グループホーム

 

 

病院から外出するのは、2か月ぶりの母。外の景色にもあまり興味を抱かない。以前には、綺麗ね、と感嘆していたのに、どこにいるのかを把握できない。宝塚ゴルフ場のあたりまで来ると、「お父さんが良く来てたわね。」やっといつもの母に戻った。

 

 母のマンションに近い場所に出来た小規模のグループホームに入所が決まった。母はそのことを知らない。母は弟の家に帰るつもりでいる。最近、病院を出たくなって、毎日、午前中に行くと、帰る準備をしている。病院から、家には帰らずに、直接ホームに移動する。もう少し、治療が必要だからと、母を納得させるつもりだ。説明するのは、弟の役目。辛いだろうけれど、もうこの手段しか取れないのだから仕方がない。日中は、病院に行ったり、施設に入れる備品の事、退院後の医者探しなど、結構気が紛れているが、夜になると辛くて。胸が張り裂けそうになる。なんとか出来ないものだろうか、堂々巡りばかり、苦しく、泣いてばかりいる。

 

 母の箪笥を勝手にするわけにはいかないので、母を伴って、マンションにやってきた。
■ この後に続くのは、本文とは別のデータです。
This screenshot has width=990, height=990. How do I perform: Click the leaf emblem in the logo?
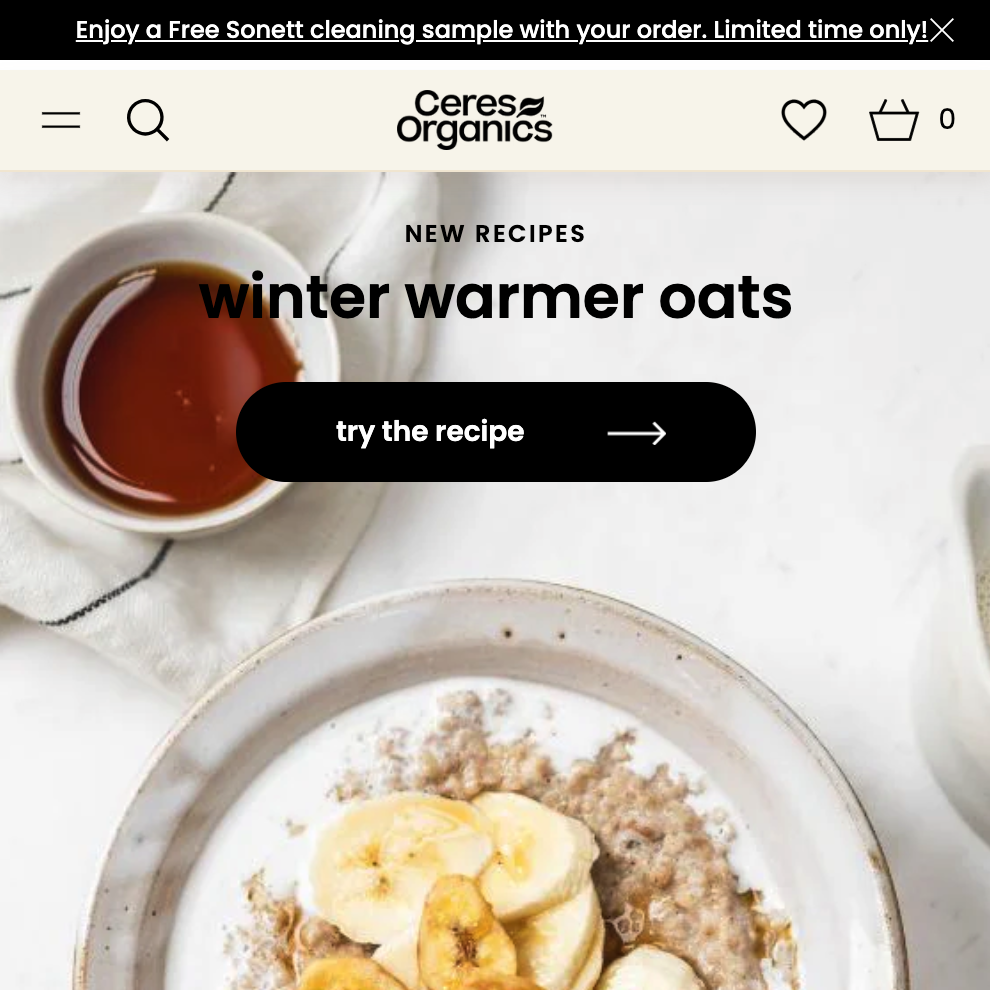click(x=531, y=105)
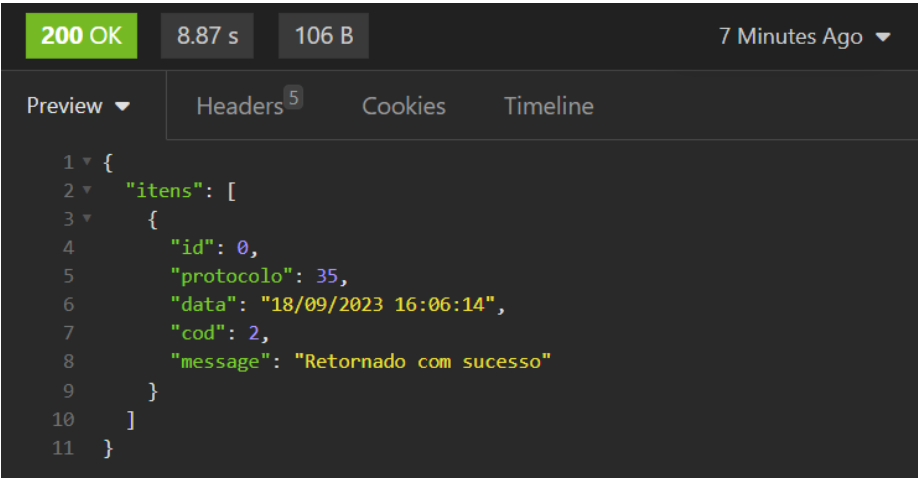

それにもう一つの目的があった。退院後、母を診てもらう、かかりつけの医者を決めなくてはならない。ホームへ往診もしてくれる条件がいる。私が通える時は通うつもりだけど、行けない時には、往診を頼めなければならない。施設からは連れて行ってもらえない。これまでの血液検査のデーターをを持って、母が以前にかかっていた医院に行った。

 2年前に、介護の認定をそこでしてもらっていて、この9月が期限なので、そのこともあって、出来れば、その医者に、母を診てもらえないかと。

 

 医者は、血液検査の経過を診て、「膠原病らしいが、膠原病のどの病気なのかを突き止めるのは難しい。私もリウマチ学会に所属しているけれど、より専門的な先生と相談してみます。ステロイド治療は、骨破壊、感染症、肺疾患などを診ながら、治療しなければならないから。」と言われた。

認知症のテストでは、以前よりも大分進んでいる。介護度が上がるだろうと言われた。

 

 病院の看護婦長も、母にはグループホームが良いですよ、と勧める。入居する予定のグループホームは、部屋は狭く、共有の空間も狭いので、足腰の衰えが心配。生ものは出ないので、母の好きなお造りは、外出でなければ食べられない。トイレも洗面所も共有だから、寮の生活みたい。部屋に冷蔵庫は禁止。

 有限会社だから、料金は安くない。

 良さそうだと思った所は、2年待ち。今日、もうひとつ、グループホームを見学させてもらった。

部屋は広く、洗面、トイレ、IHの設備が各部屋にある。共有部分のスペースも十分だし、建物の中庭は散歩出きるようになっている。

 入居者は、仲良く楽しそう。値段は、安くて、半額に近い。デイサービス、リハビリ、特別養護老人ホームも兼ね備えている。これほどの設備と内容が充実しているのは、国からの補助金があるから。

 入居待ちの人も多い。「今一室空いていますが、待っている人が入居します。」3年待ちの人が見学に来たという。

 グループホームは、それでも高いので、特別養護老人ホームが空けば移りたい人もいる。特老は、200人以上待っている。

 

 母のマンションのある建物は、恒例の夏祭り。店が出ている。FM宝塚主催のライブや、盆踊りなど、小さいけれど、結構にぎわっている。